Reputation: 27
I have a two lists and I want to match my first list that contains a list of regex patterns with my list of values. In addition, count how many times the values match with the regex. Finally I want to send those statistics to a new dataframe.
Here is a breakdown:
List 1:
regex_list = ['Error: Look ','Parking Charge Notice', '^Follow Up$']
List 2:
value_list = ['Follow Up','abc123','abc123', 'Error: Look', 'Follow Up']
I want the new dataframe's output to look like:
pattern, count
'Error: Look', 1
'^Follow Up$', 2
'Parking Charge Notice': 0
As you can see, my new dataframe displays the value that matched from list 1 and how many times it matched in list 2.
Here is my python so far:
import re
regex_list = ['Error: Look ', 'Parking Charge Notice', '^Follow Up$']
value_list = ['Follow Up', 'abc123', 'abc123', 'Error: Look', 'Follow Up']
p = re.compile(r'^Follow Up$')
matches = p.findall(value_list)
Here is my output:
Traceback (most recent call last):
File "C:/Users/e136320/PycharmProjects/scrape_imsva_v2/working/regex_test.py", line 35, in <module>
matches = p.findall(value_list)
TypeError: expected string or bytes-like object
I receive an error shown above.
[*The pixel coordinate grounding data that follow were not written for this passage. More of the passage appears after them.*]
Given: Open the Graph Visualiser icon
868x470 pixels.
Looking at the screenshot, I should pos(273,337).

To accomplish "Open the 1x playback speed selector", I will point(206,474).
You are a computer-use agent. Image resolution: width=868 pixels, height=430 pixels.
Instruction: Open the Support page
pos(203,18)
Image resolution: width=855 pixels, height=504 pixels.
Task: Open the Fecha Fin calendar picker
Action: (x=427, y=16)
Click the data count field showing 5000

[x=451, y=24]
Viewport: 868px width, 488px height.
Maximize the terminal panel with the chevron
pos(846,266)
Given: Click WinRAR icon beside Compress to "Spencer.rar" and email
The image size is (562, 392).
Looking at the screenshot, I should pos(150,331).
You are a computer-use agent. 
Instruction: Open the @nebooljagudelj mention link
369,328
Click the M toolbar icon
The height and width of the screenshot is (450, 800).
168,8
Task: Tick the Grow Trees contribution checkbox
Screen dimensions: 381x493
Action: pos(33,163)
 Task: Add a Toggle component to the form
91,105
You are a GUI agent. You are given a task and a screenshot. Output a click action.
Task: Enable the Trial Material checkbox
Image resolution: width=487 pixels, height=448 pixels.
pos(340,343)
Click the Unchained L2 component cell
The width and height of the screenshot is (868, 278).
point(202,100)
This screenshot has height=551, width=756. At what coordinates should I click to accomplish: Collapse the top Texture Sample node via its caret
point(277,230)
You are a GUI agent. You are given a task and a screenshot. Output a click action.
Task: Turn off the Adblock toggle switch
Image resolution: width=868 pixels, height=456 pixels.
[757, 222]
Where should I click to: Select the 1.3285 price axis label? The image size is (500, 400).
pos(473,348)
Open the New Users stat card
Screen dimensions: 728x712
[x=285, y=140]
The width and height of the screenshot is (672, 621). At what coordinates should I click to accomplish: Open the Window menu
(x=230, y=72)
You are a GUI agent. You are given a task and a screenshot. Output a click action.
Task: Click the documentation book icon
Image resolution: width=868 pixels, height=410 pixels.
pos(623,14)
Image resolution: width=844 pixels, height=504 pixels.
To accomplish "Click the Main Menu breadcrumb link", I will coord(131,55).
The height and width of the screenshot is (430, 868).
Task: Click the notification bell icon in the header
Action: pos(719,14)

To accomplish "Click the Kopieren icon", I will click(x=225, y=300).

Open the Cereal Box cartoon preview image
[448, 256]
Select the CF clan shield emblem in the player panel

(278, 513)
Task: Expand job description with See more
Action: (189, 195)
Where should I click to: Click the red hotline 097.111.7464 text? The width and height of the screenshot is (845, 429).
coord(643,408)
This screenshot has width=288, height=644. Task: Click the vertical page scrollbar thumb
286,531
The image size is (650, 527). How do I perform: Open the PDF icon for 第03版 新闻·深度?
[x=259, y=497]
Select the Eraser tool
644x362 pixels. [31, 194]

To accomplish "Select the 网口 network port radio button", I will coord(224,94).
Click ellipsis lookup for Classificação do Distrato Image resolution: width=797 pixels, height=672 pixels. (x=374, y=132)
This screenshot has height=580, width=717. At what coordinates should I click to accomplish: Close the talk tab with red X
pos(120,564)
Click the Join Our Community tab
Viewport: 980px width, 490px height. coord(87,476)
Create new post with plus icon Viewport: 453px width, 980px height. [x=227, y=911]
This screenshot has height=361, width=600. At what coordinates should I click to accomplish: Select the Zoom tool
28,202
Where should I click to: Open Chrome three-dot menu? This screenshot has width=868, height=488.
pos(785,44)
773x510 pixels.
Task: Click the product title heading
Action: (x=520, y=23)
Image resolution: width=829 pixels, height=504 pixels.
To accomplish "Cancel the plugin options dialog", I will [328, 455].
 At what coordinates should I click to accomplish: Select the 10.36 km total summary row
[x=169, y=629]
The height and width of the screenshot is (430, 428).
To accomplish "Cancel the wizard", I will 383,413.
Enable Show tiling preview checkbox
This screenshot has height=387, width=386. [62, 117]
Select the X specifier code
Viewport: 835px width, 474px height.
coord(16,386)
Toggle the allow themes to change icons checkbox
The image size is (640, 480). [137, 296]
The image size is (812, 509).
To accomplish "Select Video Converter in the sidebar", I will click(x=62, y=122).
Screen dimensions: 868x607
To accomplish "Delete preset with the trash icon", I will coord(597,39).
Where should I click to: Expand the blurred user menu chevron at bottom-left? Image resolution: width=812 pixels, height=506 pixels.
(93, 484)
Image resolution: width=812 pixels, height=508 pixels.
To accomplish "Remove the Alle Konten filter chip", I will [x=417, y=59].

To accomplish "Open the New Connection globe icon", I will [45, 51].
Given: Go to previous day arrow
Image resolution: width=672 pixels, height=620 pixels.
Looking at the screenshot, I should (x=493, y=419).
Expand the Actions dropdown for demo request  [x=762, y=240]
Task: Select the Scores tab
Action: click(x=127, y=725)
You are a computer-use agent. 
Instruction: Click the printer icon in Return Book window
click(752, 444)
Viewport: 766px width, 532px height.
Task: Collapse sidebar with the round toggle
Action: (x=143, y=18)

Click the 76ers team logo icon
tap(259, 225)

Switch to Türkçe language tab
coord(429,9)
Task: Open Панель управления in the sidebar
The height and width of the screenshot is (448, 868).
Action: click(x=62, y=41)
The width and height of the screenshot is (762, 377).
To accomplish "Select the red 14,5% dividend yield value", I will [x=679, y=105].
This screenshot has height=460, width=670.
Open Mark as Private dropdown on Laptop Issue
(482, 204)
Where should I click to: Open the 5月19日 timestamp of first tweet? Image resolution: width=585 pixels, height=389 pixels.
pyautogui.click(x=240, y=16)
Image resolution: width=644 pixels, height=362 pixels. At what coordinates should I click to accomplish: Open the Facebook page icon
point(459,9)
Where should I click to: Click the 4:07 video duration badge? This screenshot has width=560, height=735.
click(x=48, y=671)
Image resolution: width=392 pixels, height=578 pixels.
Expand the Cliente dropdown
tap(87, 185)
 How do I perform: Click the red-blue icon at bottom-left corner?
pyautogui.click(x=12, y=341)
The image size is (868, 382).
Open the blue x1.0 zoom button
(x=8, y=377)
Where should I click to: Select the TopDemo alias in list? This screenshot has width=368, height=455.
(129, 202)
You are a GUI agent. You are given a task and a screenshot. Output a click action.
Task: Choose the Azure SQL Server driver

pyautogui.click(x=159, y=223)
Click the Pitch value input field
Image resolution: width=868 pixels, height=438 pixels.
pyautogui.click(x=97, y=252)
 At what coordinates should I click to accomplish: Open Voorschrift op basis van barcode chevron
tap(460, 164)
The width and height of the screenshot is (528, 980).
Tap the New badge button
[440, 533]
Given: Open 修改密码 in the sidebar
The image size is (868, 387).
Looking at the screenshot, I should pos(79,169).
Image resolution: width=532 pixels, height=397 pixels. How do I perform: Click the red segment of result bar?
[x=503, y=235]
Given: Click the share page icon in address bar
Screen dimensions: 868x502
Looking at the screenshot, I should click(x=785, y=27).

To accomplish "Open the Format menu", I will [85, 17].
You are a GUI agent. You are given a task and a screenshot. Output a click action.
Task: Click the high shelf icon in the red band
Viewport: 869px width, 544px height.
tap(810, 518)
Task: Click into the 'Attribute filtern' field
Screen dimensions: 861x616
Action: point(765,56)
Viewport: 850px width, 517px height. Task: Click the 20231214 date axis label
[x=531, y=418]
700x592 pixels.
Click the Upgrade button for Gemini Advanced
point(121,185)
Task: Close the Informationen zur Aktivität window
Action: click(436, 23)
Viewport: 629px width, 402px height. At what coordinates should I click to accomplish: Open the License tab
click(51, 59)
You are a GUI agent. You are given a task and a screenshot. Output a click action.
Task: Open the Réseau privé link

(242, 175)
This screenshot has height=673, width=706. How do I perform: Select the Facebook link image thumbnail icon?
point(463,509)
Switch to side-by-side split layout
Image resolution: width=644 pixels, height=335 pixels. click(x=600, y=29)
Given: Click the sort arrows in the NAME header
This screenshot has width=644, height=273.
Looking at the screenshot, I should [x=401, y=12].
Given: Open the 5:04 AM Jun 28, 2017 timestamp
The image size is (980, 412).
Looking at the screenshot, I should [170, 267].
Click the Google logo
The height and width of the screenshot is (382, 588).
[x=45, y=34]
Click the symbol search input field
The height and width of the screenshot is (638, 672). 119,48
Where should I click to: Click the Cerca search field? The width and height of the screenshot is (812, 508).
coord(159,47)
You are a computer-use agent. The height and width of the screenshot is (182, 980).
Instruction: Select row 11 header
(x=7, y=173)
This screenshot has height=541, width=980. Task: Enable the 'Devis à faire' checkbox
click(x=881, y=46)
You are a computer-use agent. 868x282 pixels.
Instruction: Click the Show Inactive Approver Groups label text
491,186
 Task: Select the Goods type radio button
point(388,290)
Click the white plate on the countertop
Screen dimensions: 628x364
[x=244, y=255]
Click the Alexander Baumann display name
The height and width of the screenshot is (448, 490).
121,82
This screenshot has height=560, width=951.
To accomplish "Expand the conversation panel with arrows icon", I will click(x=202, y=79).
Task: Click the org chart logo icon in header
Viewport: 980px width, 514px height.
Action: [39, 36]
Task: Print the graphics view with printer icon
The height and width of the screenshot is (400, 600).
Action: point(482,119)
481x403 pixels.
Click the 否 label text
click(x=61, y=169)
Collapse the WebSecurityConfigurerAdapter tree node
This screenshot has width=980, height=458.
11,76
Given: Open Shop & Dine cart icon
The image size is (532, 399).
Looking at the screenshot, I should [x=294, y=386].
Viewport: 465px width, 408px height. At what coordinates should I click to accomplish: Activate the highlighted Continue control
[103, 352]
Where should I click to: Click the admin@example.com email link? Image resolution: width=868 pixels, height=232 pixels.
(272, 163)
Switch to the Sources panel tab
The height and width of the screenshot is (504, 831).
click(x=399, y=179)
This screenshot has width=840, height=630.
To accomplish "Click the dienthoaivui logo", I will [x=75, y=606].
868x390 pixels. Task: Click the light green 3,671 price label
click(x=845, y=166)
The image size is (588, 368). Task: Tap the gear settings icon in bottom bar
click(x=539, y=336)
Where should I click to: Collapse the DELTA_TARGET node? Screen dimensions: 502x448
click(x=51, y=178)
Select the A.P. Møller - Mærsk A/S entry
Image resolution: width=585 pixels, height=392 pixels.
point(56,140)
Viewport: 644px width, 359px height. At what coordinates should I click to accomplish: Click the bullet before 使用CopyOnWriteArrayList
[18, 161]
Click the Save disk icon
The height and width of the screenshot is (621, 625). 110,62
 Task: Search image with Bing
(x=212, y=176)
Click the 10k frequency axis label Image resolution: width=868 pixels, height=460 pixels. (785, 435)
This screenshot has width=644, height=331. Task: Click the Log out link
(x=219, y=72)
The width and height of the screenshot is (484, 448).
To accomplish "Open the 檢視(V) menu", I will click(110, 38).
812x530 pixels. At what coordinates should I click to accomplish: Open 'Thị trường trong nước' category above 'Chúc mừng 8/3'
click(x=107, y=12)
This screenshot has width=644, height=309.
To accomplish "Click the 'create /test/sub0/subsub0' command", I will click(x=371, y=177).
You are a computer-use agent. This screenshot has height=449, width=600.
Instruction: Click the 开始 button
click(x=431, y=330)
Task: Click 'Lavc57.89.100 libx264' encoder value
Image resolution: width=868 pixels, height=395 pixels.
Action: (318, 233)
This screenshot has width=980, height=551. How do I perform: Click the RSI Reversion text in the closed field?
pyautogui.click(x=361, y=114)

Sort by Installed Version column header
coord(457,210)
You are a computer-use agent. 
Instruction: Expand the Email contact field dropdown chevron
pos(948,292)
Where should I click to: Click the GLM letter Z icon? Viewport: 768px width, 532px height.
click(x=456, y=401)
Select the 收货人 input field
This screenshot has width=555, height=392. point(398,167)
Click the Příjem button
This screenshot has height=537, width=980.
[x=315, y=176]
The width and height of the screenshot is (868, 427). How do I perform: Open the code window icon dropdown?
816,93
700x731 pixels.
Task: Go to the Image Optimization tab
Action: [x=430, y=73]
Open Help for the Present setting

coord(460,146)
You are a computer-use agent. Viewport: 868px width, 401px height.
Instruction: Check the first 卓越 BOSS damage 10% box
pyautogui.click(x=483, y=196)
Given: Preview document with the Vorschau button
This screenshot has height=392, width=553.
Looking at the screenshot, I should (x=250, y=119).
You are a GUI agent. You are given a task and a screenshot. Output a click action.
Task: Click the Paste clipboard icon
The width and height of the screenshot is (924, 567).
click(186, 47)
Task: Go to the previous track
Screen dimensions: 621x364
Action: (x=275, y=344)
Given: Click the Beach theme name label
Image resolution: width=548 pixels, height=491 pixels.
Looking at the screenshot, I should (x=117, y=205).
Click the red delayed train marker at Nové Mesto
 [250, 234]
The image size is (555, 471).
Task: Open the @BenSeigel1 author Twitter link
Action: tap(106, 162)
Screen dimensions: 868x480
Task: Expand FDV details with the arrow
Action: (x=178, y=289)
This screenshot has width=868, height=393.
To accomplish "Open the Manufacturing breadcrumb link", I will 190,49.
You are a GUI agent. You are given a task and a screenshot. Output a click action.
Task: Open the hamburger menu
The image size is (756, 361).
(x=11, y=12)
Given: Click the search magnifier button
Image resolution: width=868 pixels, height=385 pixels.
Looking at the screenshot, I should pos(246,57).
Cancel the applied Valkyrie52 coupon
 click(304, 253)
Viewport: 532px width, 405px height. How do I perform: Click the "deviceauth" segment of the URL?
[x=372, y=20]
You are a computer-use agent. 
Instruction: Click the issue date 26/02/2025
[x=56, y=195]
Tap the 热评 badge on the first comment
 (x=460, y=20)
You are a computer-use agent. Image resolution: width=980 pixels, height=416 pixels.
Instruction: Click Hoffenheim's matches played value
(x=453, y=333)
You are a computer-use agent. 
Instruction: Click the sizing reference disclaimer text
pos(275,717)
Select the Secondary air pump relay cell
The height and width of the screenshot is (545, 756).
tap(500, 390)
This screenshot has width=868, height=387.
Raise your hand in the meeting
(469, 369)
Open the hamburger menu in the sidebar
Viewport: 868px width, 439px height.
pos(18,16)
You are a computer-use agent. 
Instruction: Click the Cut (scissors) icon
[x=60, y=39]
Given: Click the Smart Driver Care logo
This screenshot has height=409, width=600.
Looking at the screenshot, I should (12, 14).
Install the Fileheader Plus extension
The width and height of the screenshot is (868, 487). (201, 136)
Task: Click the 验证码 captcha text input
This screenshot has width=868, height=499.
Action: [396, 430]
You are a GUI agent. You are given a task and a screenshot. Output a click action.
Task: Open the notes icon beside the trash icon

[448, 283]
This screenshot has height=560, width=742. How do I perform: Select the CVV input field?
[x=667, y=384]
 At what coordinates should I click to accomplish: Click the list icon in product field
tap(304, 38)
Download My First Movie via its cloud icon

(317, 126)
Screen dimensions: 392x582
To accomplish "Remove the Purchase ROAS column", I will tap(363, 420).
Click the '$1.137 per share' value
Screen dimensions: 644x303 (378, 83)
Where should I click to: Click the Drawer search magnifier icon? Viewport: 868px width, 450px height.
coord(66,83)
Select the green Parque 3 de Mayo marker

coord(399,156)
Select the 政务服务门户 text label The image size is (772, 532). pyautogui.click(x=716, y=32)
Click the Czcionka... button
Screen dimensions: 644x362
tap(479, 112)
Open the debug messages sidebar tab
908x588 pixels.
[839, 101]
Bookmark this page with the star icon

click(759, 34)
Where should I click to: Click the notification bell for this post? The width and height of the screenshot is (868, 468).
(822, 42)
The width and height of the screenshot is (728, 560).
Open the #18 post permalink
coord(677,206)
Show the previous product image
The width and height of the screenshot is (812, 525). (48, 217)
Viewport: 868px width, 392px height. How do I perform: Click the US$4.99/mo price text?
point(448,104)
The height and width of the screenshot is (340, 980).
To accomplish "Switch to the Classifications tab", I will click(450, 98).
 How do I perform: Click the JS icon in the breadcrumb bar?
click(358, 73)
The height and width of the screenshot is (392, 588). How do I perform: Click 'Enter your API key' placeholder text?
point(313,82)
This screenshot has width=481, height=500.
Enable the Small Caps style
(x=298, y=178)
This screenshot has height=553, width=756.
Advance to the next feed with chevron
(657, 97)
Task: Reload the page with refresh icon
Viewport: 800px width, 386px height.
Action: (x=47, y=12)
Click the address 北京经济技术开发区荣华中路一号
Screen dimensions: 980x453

Is there a way to automatically loop through my regex list and filter out my value_list for instances and then put the patter and its count in a dataframe?
I know my code isn't much but I am new to python and dataframes so I am completely lost so any ideas or suggestions would help.
Upvotes: 0
Views: 221
Reputation: 632
You can try following code:
import re
import pandas as pd
regex_list = ['Error: Look', 'Parking Charge Notice', '^Follow Up$']
value_list = ['Follow Up', 'abc123', 'abc123', 'Error: Look', 'Follow Up']
df = pd.DataFrame()
for j in regex_list:
p = re.compile(j)
for i in value_list:
matches = p.findall(i)
if len(matches)!=0:
df = df.append({'regex':j,'matched':matches},ignore_index = True)
print(df)
count=df.groupby('regex')['matched'].count().reset_index()
count.columns = ['regex','count']
print(count)
Based on the error message that you posted you are passing a list of values to findall which is causing the issue.
Upvotes: 1